Ortega atacó al Vaticano y lo calificó de “dictadura perfecta”. Según él, la iglesia católica promueve un golpe de Estado. En marzo, expulsó de Nicaragua al nuncio apostólico Waldemar Stanislaw Sommertag, una acción que el papa Francisco valoró a mediados de septiembre como “algo muy serio desde el punto de vista diplomático”, pero hizo énfasis en que el Vaticano no está preparado para romper relaciones ni el contacto con Nicaragua.

Hacia un callejón sin salida

“De hecho sí porque es hacia ese punto donde Ortega ha querido llevar al país, solo queda el colapso económico o un embargo duro como con Cuba o ahora con Rusia, pero no se ve (ese escenario) en el panorama, o el uso de la fuerza, este último tiene menos probabilidades, eso te deja en una situación de stand-by (espera)”.

Estados Unidos dijo que analiza la participación de Nicaragua en el Tratado de Libre Comercio entre Centroamérica-Estados Unidos-República Dominicana, conocido como DR-Cafta, debido a las sistemáticas violaciones de Ortega contra los derechos humanos y el retroceso democrático. Núñez sostiene que por ahora no se ven posibilidades para la aplicación de medidas económicas más drásticas.
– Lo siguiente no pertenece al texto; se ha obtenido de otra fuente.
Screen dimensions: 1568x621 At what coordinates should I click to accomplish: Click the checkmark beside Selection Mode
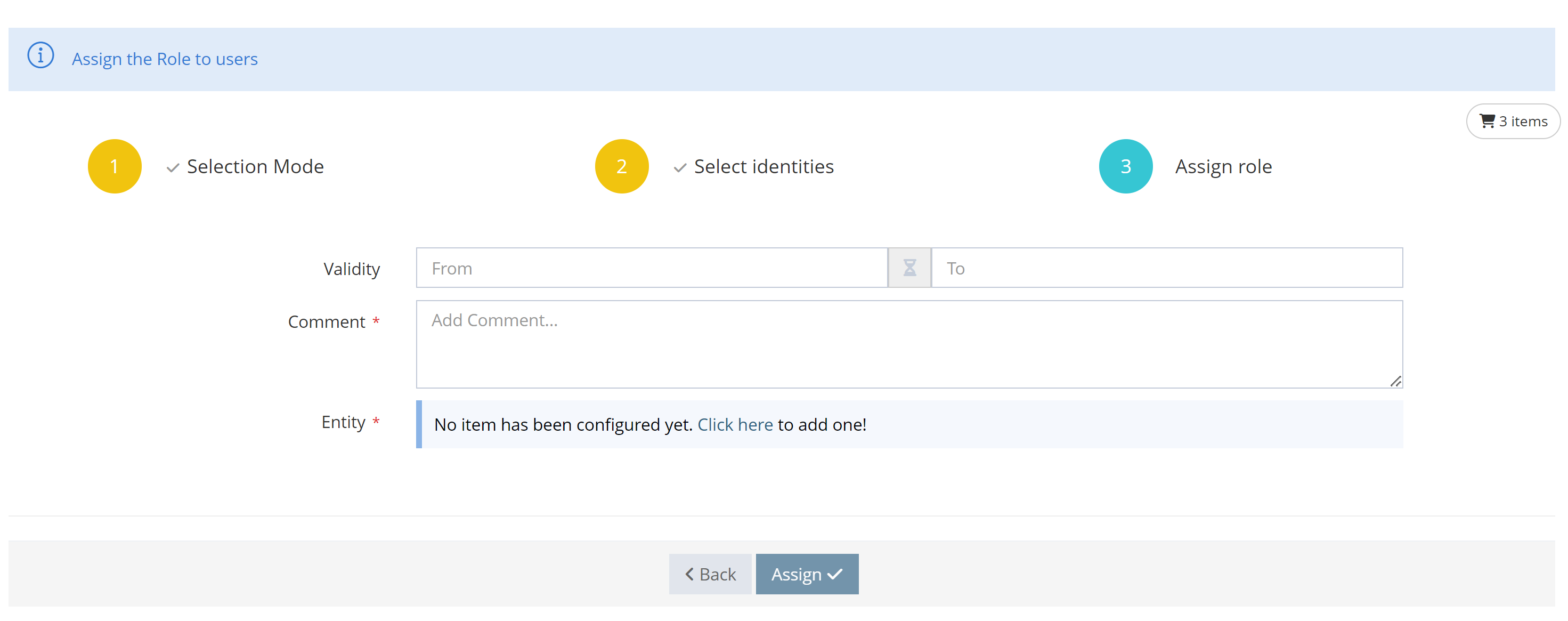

“Hay un temor en la democracia americana y es transversal, es básicamente en todas las administraciones, a que eso provoque un daño regional mayor, es decir que desestabilice el entramado de la región y no puedes realmente acusarlos de temeroso con la situación que tienen actualmente con una cantidad de migración que es inmanejable para Estados Unidos. La migración es un tema que se está saliendo de todo control, (expulsar a Nicaragua del DR-Cafta) eso les genera a los que toman decisiones un temor increíble”.

De agudizarse la crisis en Nicaragua provocaría más migración hacia Estados Unidos como ya ocurre. Más de 135 mil nicaragüenses ingresaron de enero de 2021 a agosto de 2022.

¿Quedan otras opciones?

Para Núñez, quedan dos posibles salidas, una tiene más costos que la otra. La primera, es que la crisis va a llegar a un punto de ruptura con la sociedad, el costo será alto porque si hubo 500 o 600 muertos la vez pasada, la cifra de muertes ante un nuevo levantamiento sería mayor, “porque Ortega está listo para matar”, sostiene.

La segunda, explica, es a corto plazo, “pero mucho más costosa en el largo plazo y es la salida por una fisura interna, va desde una perdida de piso en la estructura gubernamental y partidaria o una rebelión desde el Ejército y la Policía, que no se ve por ahora”, explica Núñez.

“Es la que tendría un menor costo a lo inmediato, pero si al futuro porque automáticamente se convertirían en socio de la oposición. Entonces, lo tienes que cargar y ellos son los mismos (del régimen), pero habría un menor costo en vidas”, apuntó.